» **WHAT THE TASK ASKS**
Go over the entries and report the lines where the word "agent" occurs.
━━━━━ SOURCE RECORDS
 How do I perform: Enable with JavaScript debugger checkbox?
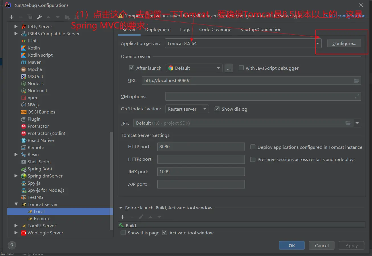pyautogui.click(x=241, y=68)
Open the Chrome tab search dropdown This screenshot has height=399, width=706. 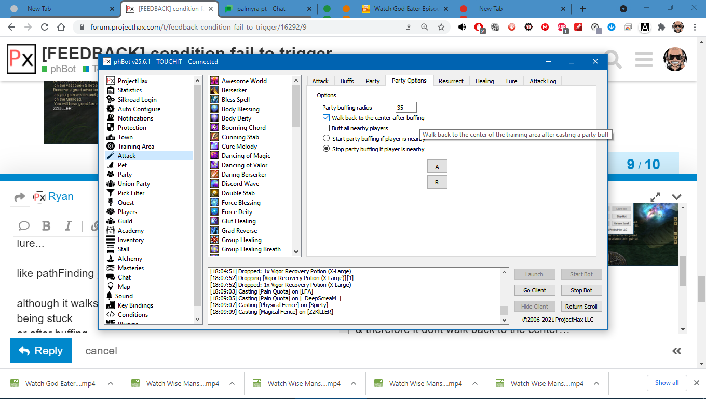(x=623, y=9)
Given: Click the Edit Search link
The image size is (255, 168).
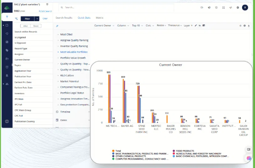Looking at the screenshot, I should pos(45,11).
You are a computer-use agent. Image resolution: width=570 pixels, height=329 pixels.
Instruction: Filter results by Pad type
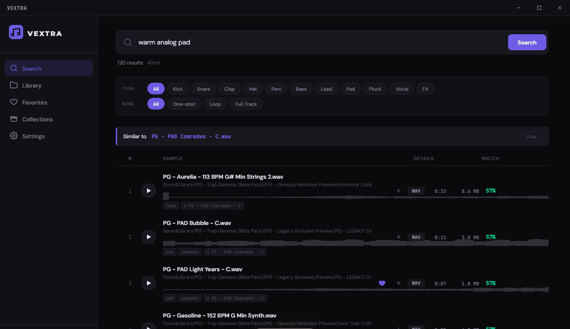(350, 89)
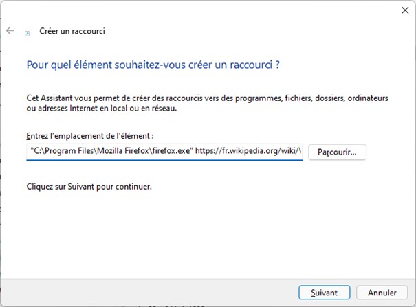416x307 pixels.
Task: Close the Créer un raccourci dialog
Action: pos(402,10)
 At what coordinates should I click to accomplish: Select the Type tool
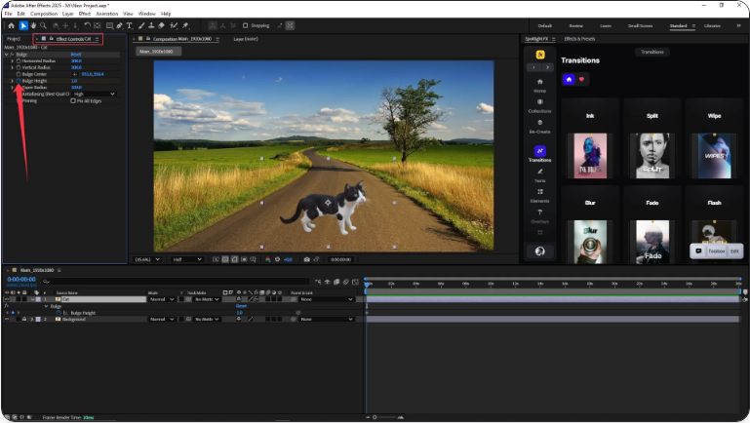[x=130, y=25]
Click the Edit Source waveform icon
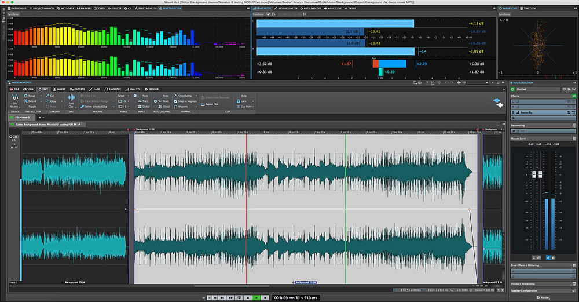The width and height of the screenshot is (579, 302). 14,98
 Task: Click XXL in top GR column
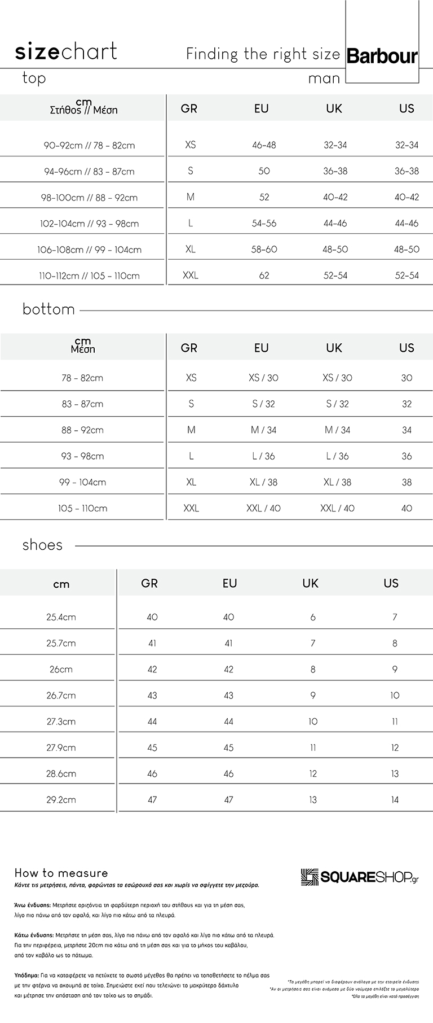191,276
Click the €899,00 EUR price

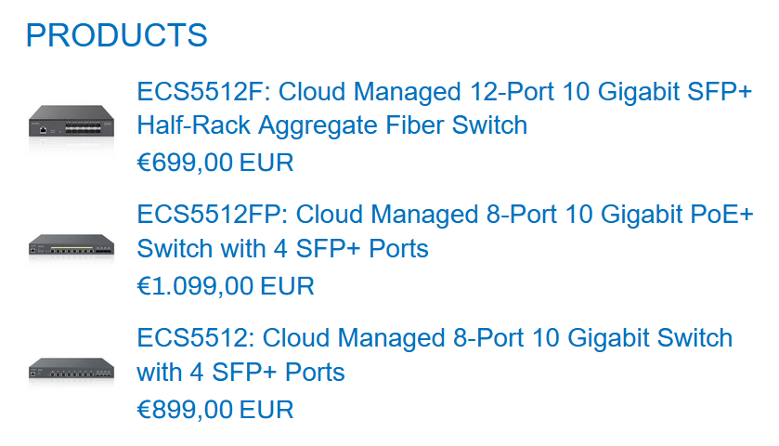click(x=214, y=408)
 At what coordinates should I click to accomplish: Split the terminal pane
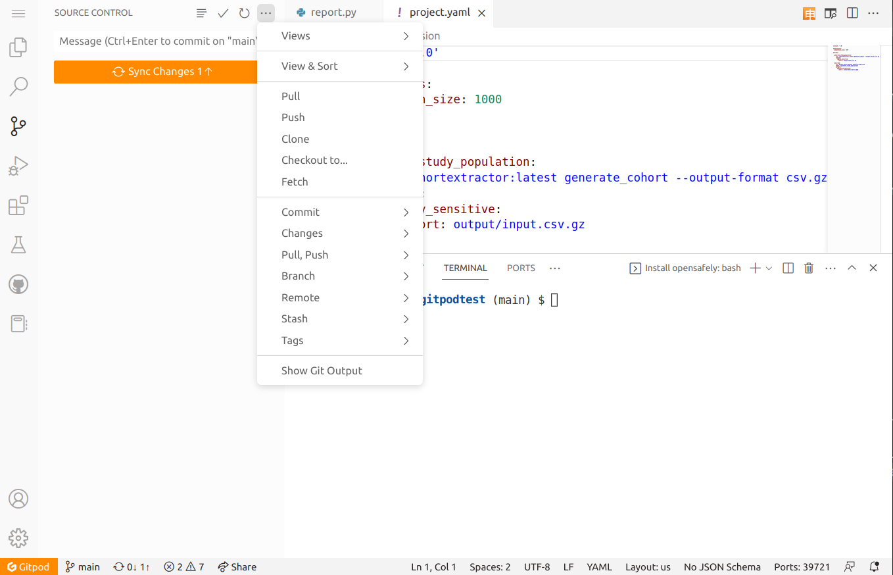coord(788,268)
━━━━━━━━━━
━━━━━ SOURCE RECORDS
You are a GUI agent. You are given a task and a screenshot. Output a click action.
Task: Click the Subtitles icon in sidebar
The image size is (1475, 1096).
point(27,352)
━━━━━━━━━━
» **PROBLEM SOLUTION**
You are a computer-use agent. Image resolution: width=570 pixels, height=329 pixels.
You are a GUI agent. You are given a task and a screenshot. Output a click action.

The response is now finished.